__Input__
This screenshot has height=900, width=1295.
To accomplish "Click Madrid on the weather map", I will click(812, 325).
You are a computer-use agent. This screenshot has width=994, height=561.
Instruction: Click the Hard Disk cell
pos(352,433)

__Job__
Copy out, unchanged, every line of the entries above, starting with the line that contains "You are a computer-use" and ending with the final line of the entries, both included.

__Task solution__
You are a computer-use agent. This screenshot has width=994, height=561.
Instruction: Click the Hard Disk cell
pos(352,433)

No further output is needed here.